[Records contained in a dataset]
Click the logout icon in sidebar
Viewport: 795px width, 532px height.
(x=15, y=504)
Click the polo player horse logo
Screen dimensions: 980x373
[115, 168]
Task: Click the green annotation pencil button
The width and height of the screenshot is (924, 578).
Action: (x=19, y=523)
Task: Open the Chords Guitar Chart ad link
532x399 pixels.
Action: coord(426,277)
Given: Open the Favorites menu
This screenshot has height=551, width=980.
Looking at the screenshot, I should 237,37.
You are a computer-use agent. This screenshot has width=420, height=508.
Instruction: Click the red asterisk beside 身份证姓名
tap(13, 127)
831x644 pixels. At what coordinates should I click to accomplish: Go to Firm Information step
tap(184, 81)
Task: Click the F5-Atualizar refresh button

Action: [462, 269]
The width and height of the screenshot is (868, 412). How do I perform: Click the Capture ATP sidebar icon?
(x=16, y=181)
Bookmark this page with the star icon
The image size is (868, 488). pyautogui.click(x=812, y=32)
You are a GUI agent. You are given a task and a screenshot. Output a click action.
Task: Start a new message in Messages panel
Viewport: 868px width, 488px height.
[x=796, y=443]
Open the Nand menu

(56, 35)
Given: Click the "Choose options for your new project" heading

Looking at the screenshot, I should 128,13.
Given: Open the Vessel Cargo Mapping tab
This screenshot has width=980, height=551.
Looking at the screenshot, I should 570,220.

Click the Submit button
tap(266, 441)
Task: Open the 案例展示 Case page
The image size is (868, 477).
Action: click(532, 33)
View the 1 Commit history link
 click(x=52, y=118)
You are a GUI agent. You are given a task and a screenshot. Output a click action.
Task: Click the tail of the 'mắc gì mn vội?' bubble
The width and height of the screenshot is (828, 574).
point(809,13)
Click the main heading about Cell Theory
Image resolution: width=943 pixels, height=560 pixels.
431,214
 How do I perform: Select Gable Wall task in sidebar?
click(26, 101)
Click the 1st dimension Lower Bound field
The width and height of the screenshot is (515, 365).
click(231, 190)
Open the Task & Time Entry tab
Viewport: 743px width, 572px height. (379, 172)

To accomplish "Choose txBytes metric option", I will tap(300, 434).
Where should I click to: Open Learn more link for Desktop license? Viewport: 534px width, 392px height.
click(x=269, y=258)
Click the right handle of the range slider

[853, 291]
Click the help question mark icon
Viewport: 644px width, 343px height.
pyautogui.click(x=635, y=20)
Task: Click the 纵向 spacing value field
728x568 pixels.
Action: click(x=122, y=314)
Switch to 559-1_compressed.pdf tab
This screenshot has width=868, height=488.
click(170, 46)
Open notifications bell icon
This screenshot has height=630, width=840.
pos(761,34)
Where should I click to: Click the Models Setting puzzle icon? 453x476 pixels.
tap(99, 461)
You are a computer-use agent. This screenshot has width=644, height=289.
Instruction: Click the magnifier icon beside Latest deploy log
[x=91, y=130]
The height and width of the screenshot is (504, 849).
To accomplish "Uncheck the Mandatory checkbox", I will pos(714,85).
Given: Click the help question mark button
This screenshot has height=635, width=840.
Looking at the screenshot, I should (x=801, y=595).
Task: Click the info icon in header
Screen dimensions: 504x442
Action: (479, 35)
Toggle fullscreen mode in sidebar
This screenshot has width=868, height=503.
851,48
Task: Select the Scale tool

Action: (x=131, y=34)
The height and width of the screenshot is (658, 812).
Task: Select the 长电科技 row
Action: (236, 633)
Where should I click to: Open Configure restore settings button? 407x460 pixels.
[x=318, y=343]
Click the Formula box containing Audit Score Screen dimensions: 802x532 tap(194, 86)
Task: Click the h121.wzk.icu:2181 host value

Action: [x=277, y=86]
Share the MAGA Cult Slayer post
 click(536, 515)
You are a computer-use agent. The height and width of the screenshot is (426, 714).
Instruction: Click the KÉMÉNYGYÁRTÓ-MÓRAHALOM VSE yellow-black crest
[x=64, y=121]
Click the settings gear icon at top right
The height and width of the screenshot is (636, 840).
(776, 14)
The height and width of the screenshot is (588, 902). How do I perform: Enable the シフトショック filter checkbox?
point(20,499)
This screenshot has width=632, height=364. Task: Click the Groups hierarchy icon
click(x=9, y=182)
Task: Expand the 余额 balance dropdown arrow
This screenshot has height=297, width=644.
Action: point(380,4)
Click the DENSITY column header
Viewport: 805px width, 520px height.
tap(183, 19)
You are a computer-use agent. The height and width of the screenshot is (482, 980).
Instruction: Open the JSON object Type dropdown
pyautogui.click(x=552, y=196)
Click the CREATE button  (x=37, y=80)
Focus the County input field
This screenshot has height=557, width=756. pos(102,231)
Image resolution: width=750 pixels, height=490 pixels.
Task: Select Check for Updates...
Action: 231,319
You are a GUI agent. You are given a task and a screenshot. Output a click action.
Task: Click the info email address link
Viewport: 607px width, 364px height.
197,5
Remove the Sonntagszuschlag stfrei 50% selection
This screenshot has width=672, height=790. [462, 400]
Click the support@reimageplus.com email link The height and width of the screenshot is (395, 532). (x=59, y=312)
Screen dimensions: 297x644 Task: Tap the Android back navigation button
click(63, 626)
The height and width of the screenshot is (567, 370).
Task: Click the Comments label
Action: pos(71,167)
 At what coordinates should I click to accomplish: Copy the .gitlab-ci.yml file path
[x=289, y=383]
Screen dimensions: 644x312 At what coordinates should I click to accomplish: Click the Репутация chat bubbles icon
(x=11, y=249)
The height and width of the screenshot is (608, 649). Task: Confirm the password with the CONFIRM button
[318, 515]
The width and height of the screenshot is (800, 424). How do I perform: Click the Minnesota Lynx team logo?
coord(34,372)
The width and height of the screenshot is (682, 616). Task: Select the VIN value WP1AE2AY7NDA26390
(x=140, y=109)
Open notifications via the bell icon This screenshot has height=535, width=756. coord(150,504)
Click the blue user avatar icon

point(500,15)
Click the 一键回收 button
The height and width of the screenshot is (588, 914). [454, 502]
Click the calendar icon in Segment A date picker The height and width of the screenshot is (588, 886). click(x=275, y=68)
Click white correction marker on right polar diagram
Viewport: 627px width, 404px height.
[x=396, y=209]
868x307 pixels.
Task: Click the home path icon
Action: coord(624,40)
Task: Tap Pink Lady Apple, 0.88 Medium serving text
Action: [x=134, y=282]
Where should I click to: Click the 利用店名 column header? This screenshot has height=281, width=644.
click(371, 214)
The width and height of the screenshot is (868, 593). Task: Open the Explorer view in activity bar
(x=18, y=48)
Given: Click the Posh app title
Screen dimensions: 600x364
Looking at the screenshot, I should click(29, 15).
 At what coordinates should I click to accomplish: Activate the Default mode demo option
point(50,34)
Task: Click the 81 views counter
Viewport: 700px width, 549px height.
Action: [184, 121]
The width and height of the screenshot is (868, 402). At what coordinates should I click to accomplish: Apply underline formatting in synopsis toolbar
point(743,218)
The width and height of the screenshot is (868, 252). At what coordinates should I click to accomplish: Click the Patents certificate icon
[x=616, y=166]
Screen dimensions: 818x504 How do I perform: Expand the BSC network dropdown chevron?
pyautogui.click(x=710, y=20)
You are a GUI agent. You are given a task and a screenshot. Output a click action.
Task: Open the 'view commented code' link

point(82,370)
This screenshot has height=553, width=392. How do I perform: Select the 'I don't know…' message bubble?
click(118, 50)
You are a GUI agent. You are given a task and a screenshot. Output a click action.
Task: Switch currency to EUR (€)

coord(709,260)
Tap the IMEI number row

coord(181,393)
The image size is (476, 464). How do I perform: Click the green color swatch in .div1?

Assignment: Find the word "email" in the data and copy out each line where it turns up.

Answer area:
Task: Click the info email address link
Click the support@reimageplus.com email link The height and width of the screenshot is (395, 532). (x=59, y=312)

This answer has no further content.